Der Mann war jetzt so nah, dass Rover sein Gesicht erkennen konnte. War das nicht …?

»Hallo, Rover.«

Er war es.

Er streckte ihm eine vergilbte Visitenkarte von Rovers Motorradwerkstatt entgegen.

»Die Adresse stimmte. Du hast gesagt, du könntest mir eine Uzi besorgen?«

Rover starrte ihn an und wischte sich weiter die Hände ab. Er hatte Zeitung gelesen. Die Bilder im Fernsehen gesehen. Und jetzt starrte er nicht den jungen Mann aus der Zelle im Staten an, sondern seine eigene Zukunft. Die Zukunft, die er sich ausgemalt hatte.

»Du hast Nestor ausgeschaltet«, sagte Rover und zog einen Lappen zwischen seinen Fingern durch.

Der junge Mann antwortete nicht.

Rover schüttelte den Kopf. »Das bedeutet, dass jetzt nicht nur die Polizei hinter dir her ist, sondern auch der Zwilling.«

»Ich weiß, dass ich in Schwierigkeiten stecke«, sagte der Mann. »Ich kann gleich wieder gehen, wenn dir das lieber ist.«

Vergebung. Hoffnung. Eine weiße Weste. Ein neuer Start. Die meisten machten das kaputt, leisteten sich immer wieder die gleichen Fehler und fanden ständig einen Vorwand, alles an die Wand zu fahren. Sie wussten es selbst nicht, gaben sich Mühe, hatten aber verloren, bevor sie überhaupt aus den Startlöchern gekommen waren. Weil sie nicht wirklich wollten. Aber Rover wollte. Daran sollte es nicht scheitern. Er war jetzt stärker. Klüger. Aber wer aufrecht ging, riskierte natürlich auch, auf die Schnauze zu fliegen.
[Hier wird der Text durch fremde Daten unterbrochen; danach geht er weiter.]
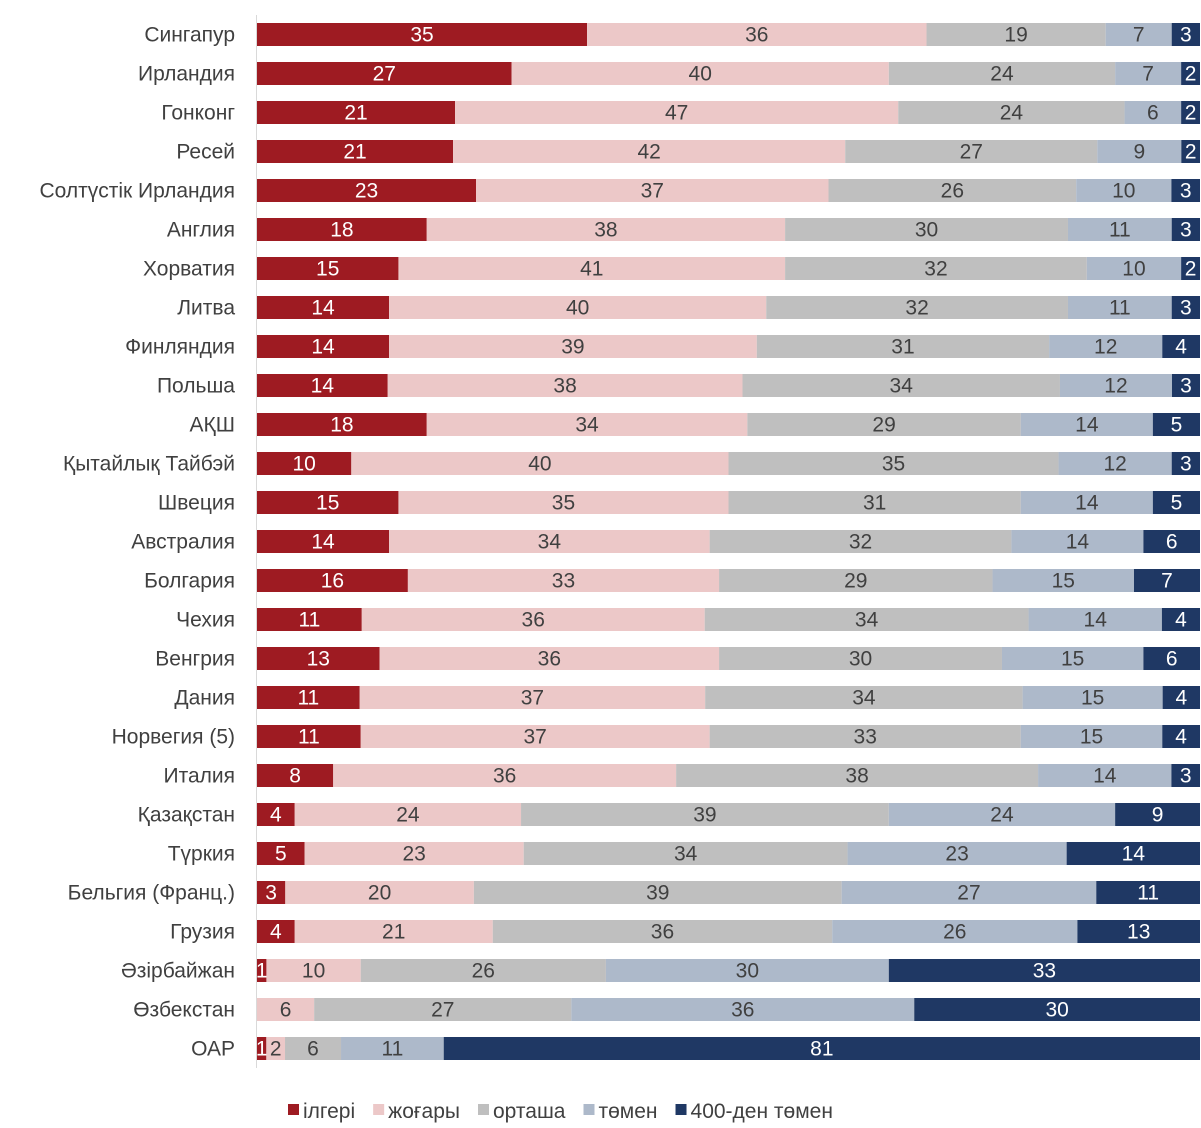 The width and height of the screenshot is (1201, 1128). I want to click on data-label: 7, so click(1167, 582).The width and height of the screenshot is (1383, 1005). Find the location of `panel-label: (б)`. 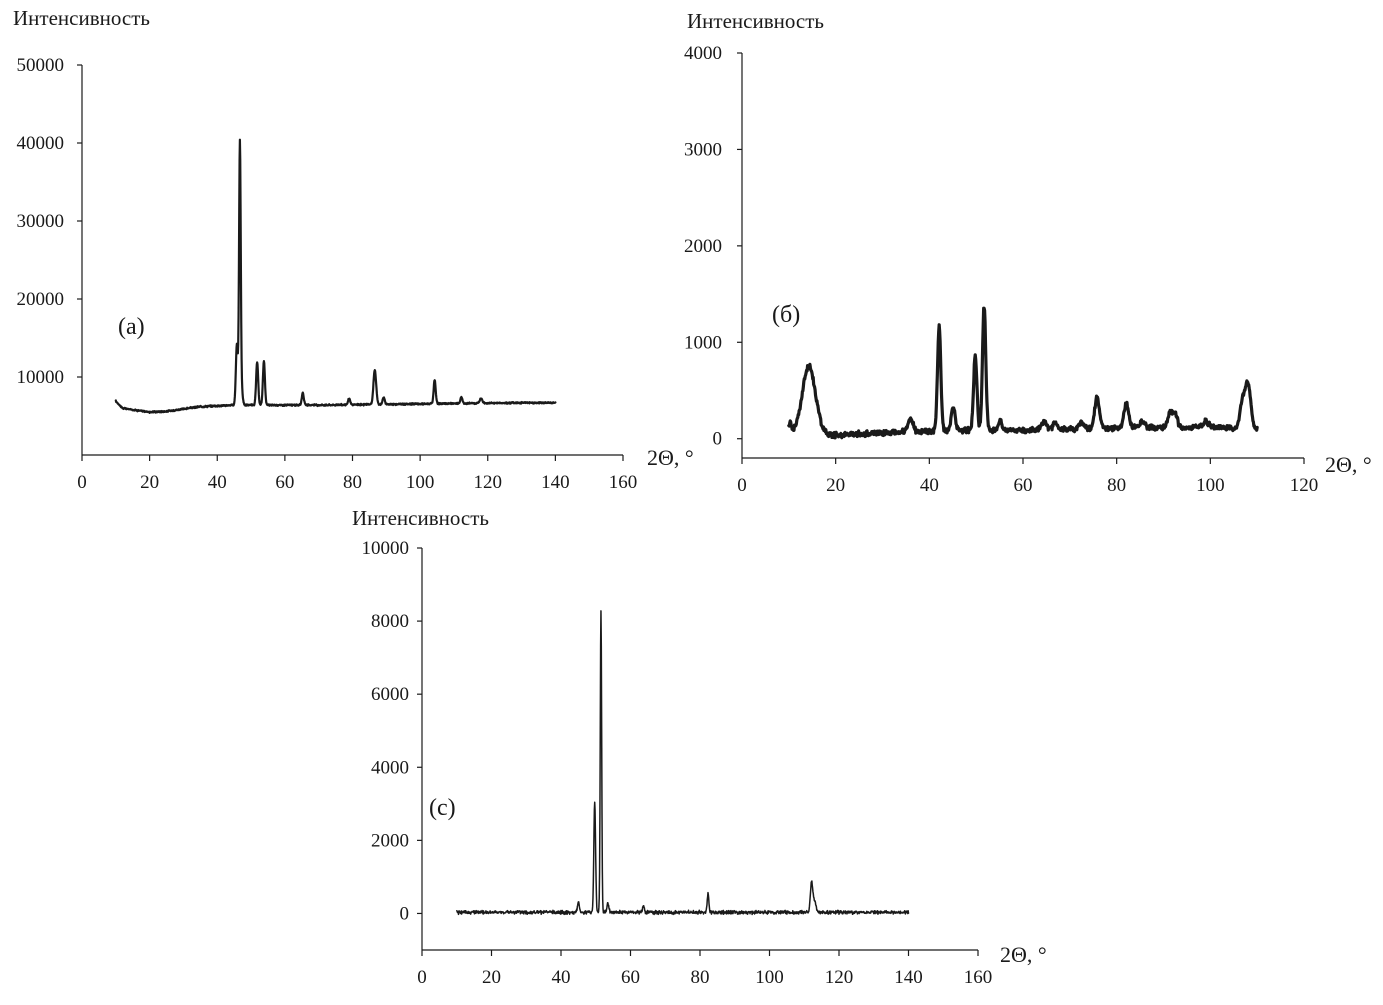

panel-label: (б) is located at coordinates (786, 315). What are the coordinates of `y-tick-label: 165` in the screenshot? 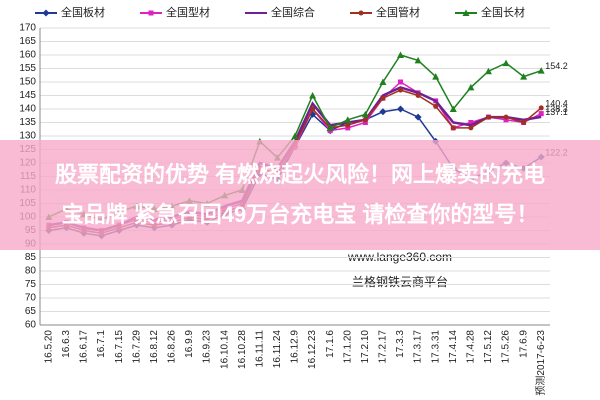 It's located at (28, 42).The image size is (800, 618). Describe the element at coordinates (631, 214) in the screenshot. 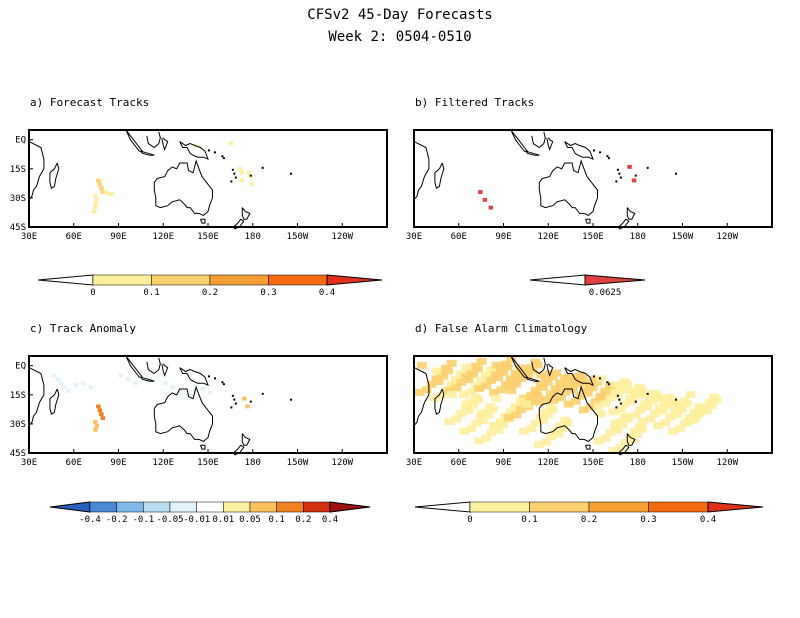

I see `new-zealand-north-outline` at that location.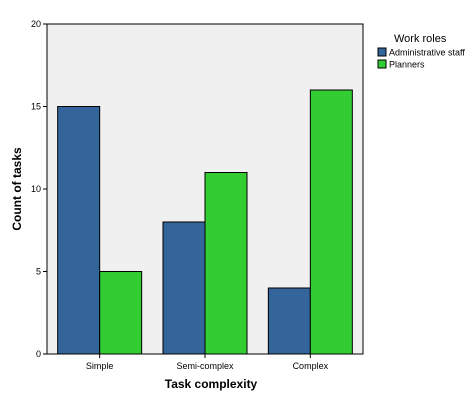 This screenshot has width=469, height=401. I want to click on y-tick-label: 20, so click(36, 24).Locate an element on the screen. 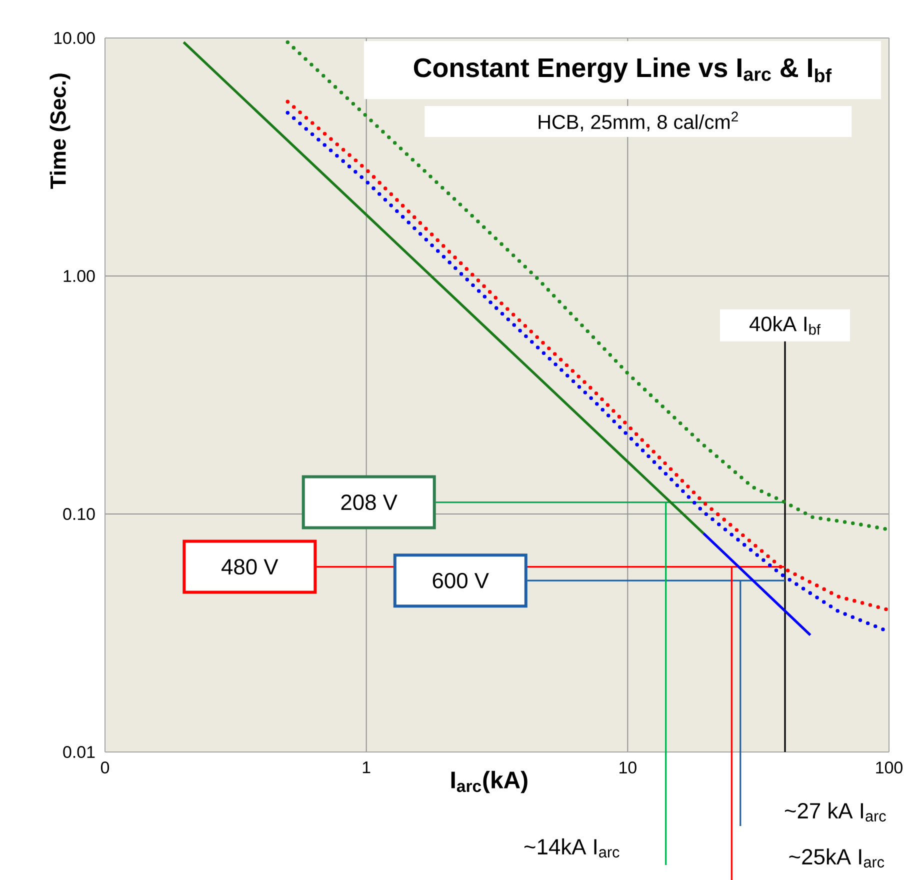 Image resolution: width=921 pixels, height=880 pixels. y-axis-title: Time (Sec.) is located at coordinates (60, 132).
»Lass uns das Garagentor zumachen«, sagte Rover. »Ich glaube, es gibt Regen.«

Kapitel 34

Regen hämmerte gegen die Windschutzscheibe, als Simon den Zündschlüssel abzog und vom Parkplatz zum Eingang des Krankenhauses spurten wollte. Direkt vor seinem Auto stand ein blonder Mann in einer Art Frack. Der Regen spritzte von der Motorhaube hoch, so dass Simon ihn nicht richtig erkennen konnte. Dann wurde die Tür auf der Fahrerseite geöffnet, und ein anderer, ein dunkelhaariger Mann bat ihn mitzukommen. Simon sah auf die Uhr des Armaturenbretts. Vier. Zwei Stunden vor Ablauf der Frist.